Sunday, February 3, 2008

Fading Heritage






Some of you have expressed interest in learning a little bit more about the Gemini Art writer. I'm not too keen on the idea of having a devoted reader turn into a stalker so I won't divulge any personal information. But, I'll be happy to tell you a little of my background and influences.

Yesterday I had the chance to drive through a little community that played a brief but influential role in my childhood, Caddo Gap. Several members of my extended family lived there, worked there, went to church or school there at some time in their lives. At one time Caddo Gap was a vibrant and thriving little logging and farming community that had its own school, post office and a smattering of stores. I believe it was at its climax during the 30's, 40's, and 50's (no I wasn't alive back then).
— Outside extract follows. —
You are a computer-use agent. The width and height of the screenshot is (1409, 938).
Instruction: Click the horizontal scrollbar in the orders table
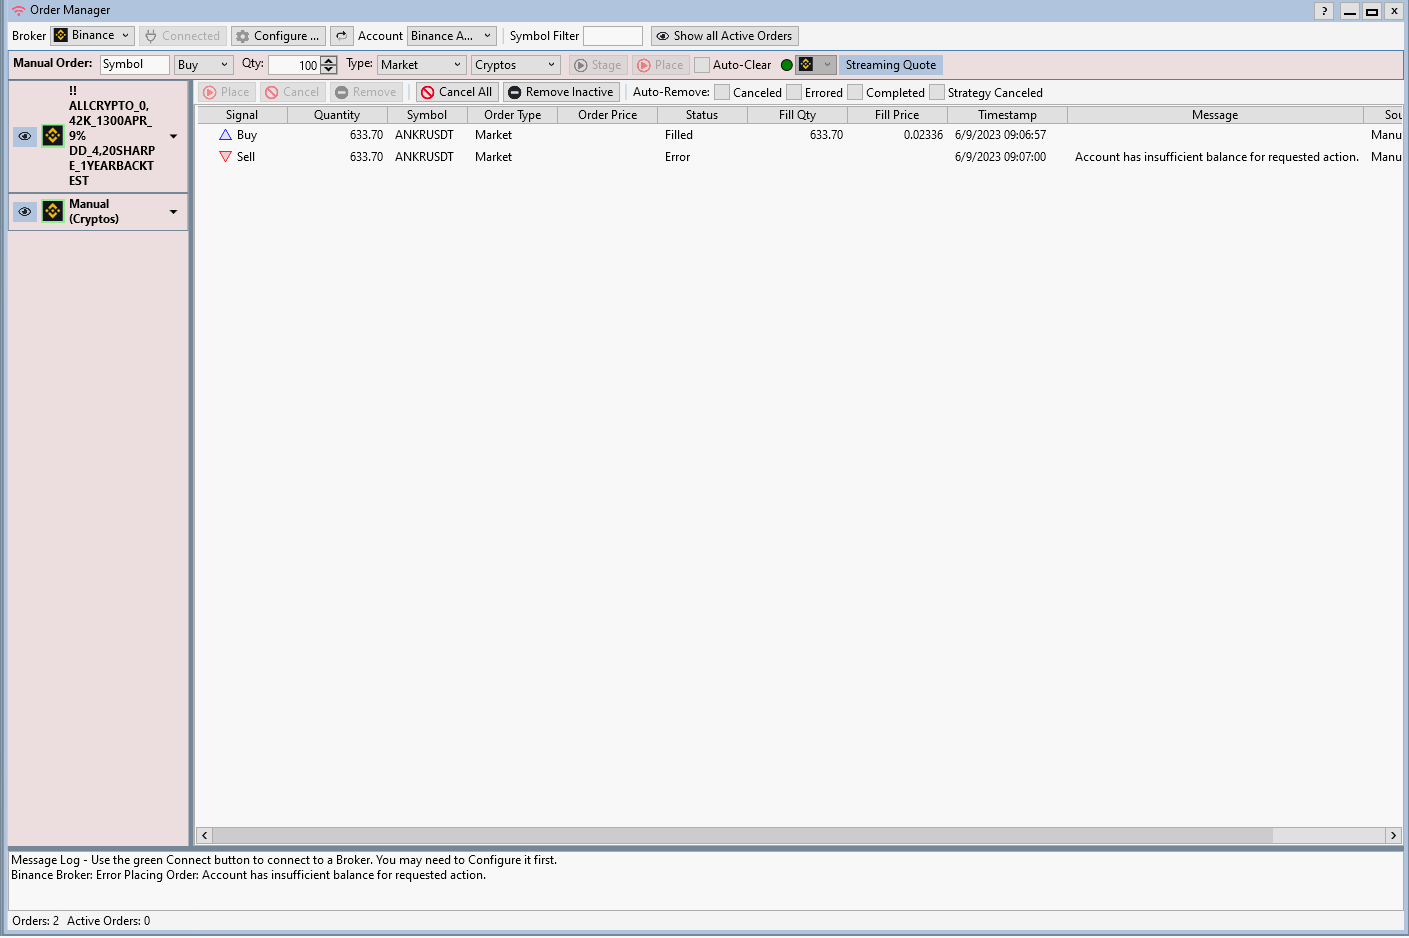click(742, 835)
My memories of the place come from times my grandmother took me there. It was handy to stop by the Caddo Gap Mercantile if you were going fishing in the Caddo River. You could pick up snacks, sodas, fishing tackle and fish bait. I still have a little straw cowboy hat my grandmother purchased for me at Caddo Gap when I was around 14 years old. That was in the mid 80's. By that time the Caddo Gap school had been closed (since 1971) and consolidated with other small towns. Our country was beginning to make "progress". We learned to shop at Wal-Mart, self-serve gas stations were cheaper than full-service, and convenience stores became more convenient than the Caddo Gap Mercantile. The drips and drops of income from Reagan's trickle-down economics never reached Caddo Gap. As a matter of fact, it dried up altogether.

Now all that remains of the little community that used to be Caddo Gap are the skeletal shells of old store fronts and the lone proud figure of the Caddo Indian monument (more about the Caddo Indian in later posts).


A small but well-tended park and garden mark the spot where the old school had been. No doubt the park was placed there by some of the hundreds of former students that had grown up there and called her their alma mater. The sidewalks bear the names of the graduates as a testament to the contribution made by this little forgotten place.

Let's not delude ourselves into thinking that our current progress has made everything better. Let's also weigh that progress against what we have lost. We don't start school everyday with the noble ritual of students lining up around the schoolyard flagpole to say the pledge of allegiance before we start the day. Schools are so large that teachers only know a fraction of the students on campus. And modern professional decorum looks down on the possibility of teachers and students sitting together at lunch just to visit and get to know one another better. Credit is handled by the impersonal whirring of machines chewing on plastic rather than a handshake and promise between a customer and merchant that, "I'll pay you back after pay day." These days we put cranky old men in "retirement homes" rather than let them sit on the storefront benches to compete over who gets to open a door for a lady or carry her groceries to her car. We don't miss their tobacco spit on the sidewalks but young mothers would enjoy having these old cusses back to tussle with the toddlers on the porch while she picks up a few things for dinner. The simple pleasure of fishing has been perverted into the sport of angling. Most "serious" fishermen need an expensive boat and thousands of dollars worth of equipment to do the same job we used to do with a cane pole and a bucket of worms. Our lakes are so toxic and laws so strict that we have to throw back most of what we catch and buy commercially raised, hormone laden Chinese fish from Wal-Mart. Plastic pop bottles have made it safer to drink a cold drink than the dental chipping glass we used to pull from a machine for a single coin. But, little boys across the country have lost their jobs and tiny income by not having glass bottles to collect and return to support their soda pop habit.
Perhaps we have sacrificed too much in our rush toward progress. Maybe we should have found compromises that would have helped us hang on to our fading heritage.